DETROIT – Last week Chrysler Group announced the sale of its 60 percent stake in its New Castle, Ind., parts plant to Metaldyne Corporation. Along with the sale, it was announced that plant workers will be forced to take a pay cut from $28 to $18 an hour. Last December, according to company documents, Metaldyne and Chrysler arranged for Metaldyne to run the New Castle plant while Chrysler maintained majority control. The 1,400 workers, members of United Auto Workers Local 371, are enraged over what they perceive as a breach of their contract with DaimlerChrysler. The Local filed a grievance last fall and is looking for further avenues to fight back.

Ford has also taken measures to outsource production in order to cut costs, moving parts production to Visteon, a majority-owned subsidiary. The other member of the Big Three automakers, General Motors, spun off Delphi for similar reasons. Following Chrysler’s pattern, Ford recently announced the beginning of the process of moving parts production from its Visteon plants to parts supplier Johnson Controls. Ford expects to cut as much as $25 per worker per hour in this action.

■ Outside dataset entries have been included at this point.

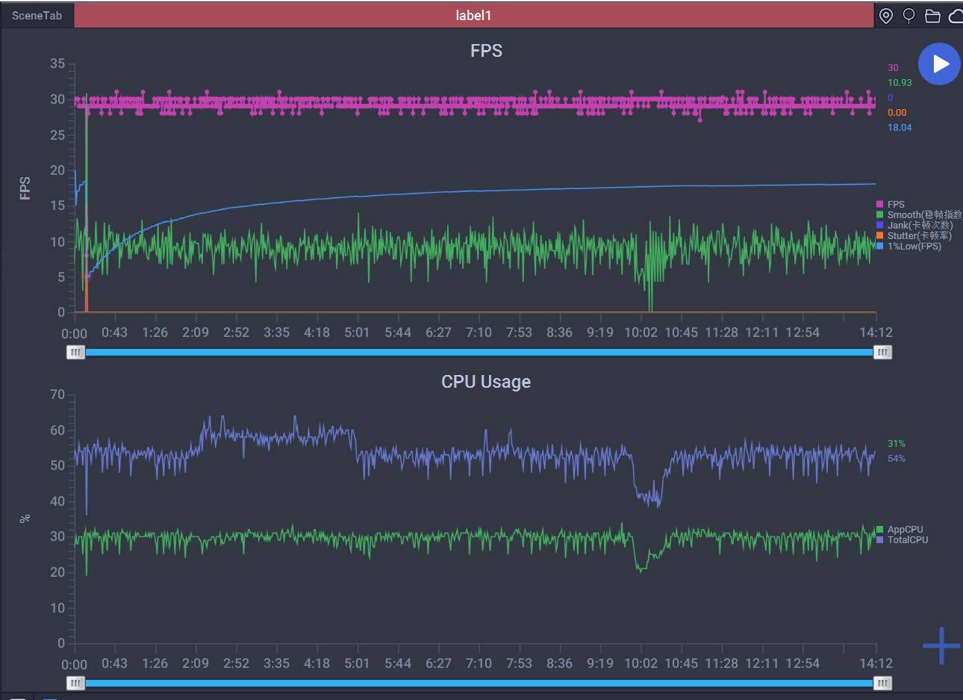Click the round marker pin icon
The image size is (963, 700).
[x=909, y=16]
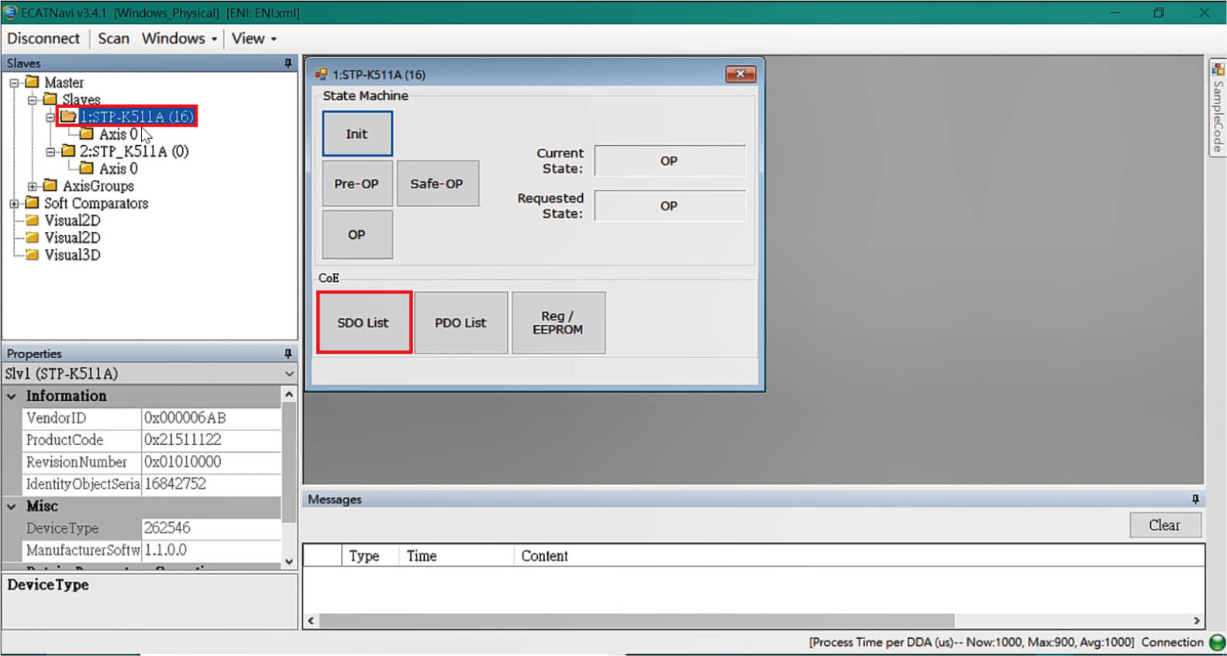Click the VendorID value field
This screenshot has width=1227, height=656.
tap(210, 418)
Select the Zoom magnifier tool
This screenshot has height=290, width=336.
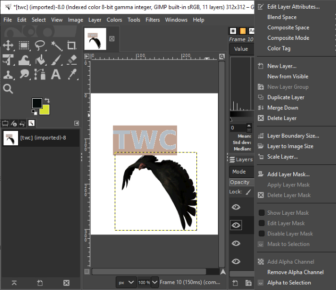click(8, 89)
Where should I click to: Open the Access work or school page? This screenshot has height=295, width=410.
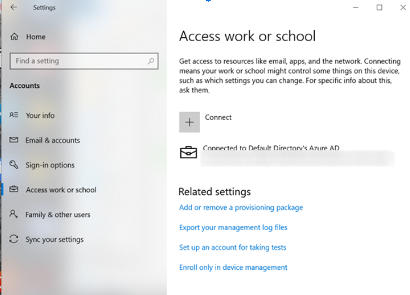(x=61, y=190)
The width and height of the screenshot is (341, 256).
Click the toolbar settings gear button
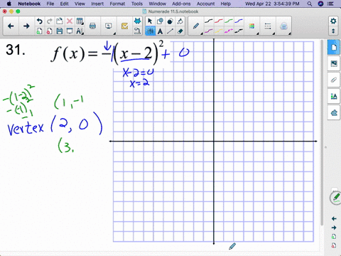tap(333, 21)
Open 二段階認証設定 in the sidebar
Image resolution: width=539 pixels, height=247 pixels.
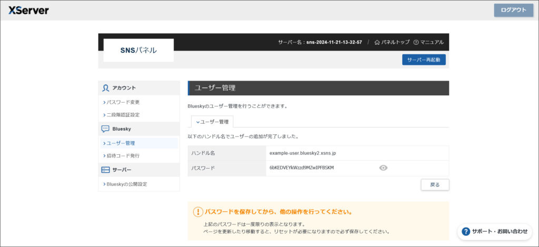pyautogui.click(x=123, y=115)
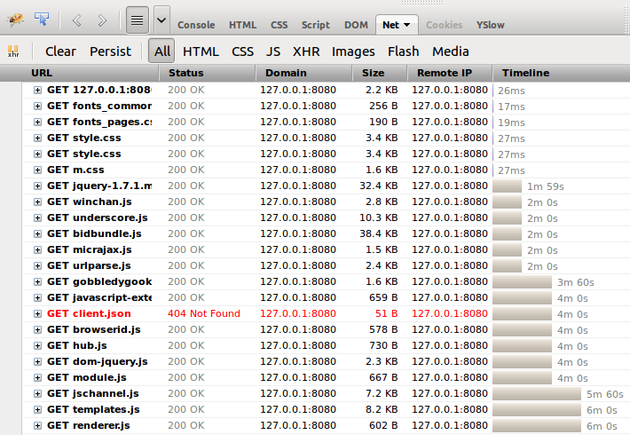Click the XHR break icon
The image size is (630, 435).
pos(13,51)
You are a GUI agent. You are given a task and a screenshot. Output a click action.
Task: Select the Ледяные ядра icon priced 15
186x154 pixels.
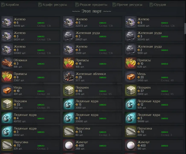(69, 104)
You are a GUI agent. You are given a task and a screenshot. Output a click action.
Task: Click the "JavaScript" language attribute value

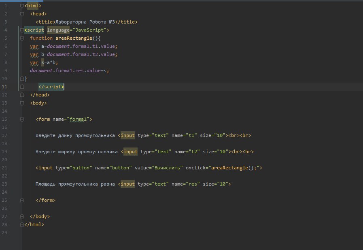89,30
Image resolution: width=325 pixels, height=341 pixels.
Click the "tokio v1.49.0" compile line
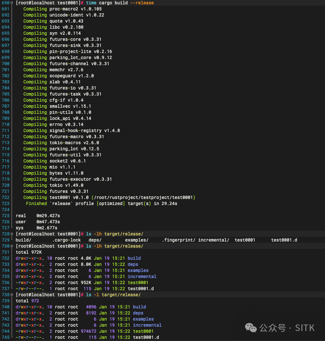pyautogui.click(x=65, y=185)
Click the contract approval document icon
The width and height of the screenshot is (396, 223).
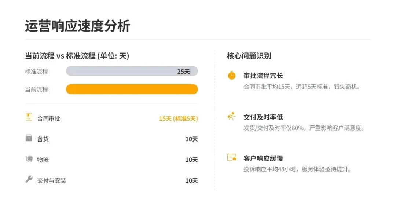pyautogui.click(x=29, y=117)
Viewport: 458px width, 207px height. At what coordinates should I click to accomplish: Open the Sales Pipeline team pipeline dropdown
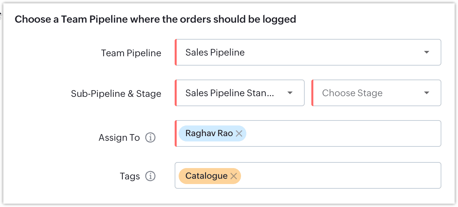click(x=300, y=52)

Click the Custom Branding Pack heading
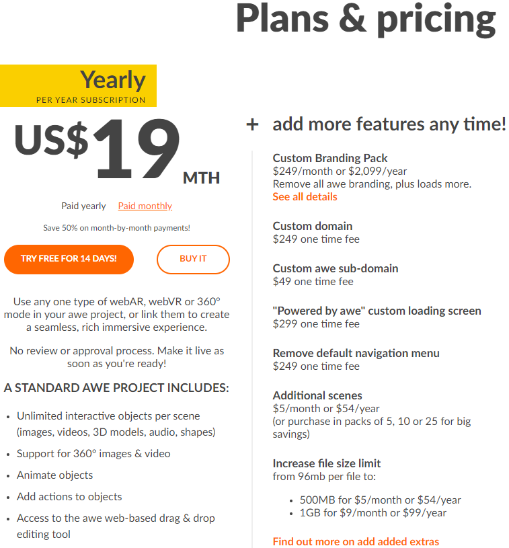pos(330,158)
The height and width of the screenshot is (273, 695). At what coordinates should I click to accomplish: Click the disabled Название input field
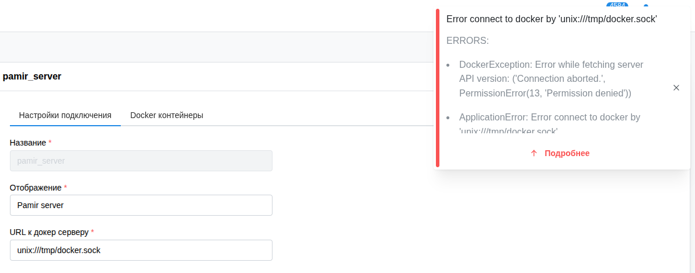141,161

Both Ford and Chrysler are projected to profit between $1 and $2.5 billion in 2003, even though the number of unsold cars left in dealers’ lots is the largest in years due to the decline in sales. Most analysts agree the projected profits come, not through increased sales, but through reducing labor costs – wages, benefits, overtime, and hours of workers.

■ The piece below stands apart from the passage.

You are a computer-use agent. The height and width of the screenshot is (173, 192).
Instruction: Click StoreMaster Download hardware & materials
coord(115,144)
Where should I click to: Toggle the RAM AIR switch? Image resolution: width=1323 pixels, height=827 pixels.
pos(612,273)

The biggest trend in cost-cutting is not in outsourcing, however, but in layoffs and projected plant closings, with the UAW losing 40,000 autoworkers since 1999. Meanwhile, retiree numbers have grown steadily and costs of health care and pensions continue to rise.

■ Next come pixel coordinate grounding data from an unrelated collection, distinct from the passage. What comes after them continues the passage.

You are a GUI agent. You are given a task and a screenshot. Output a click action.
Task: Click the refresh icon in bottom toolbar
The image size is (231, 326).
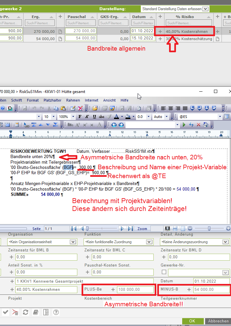click(x=26, y=312)
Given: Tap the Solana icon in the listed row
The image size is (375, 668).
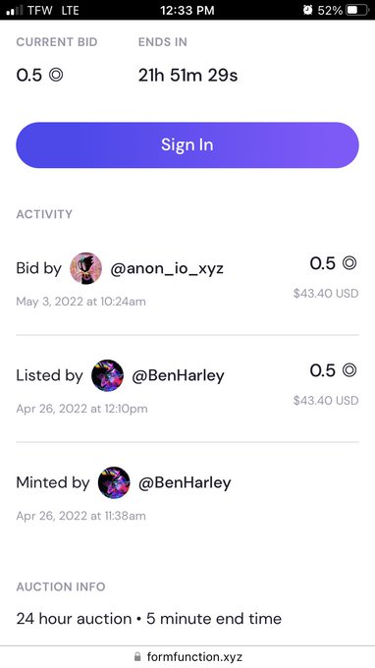Looking at the screenshot, I should (349, 370).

Four years ago, the UAW negotiated what is considered to be an excellent health insurance package for its auto members, and a moratorium on plant closings for four years. This solid contract, according to a recent Reuters report, may be under attack this year as contract talks open in July. The Big Three are begging for “relief” in order to become “more competitive.” They certainly have their eyes on reducing the quality of the health care package and their pension liabilities.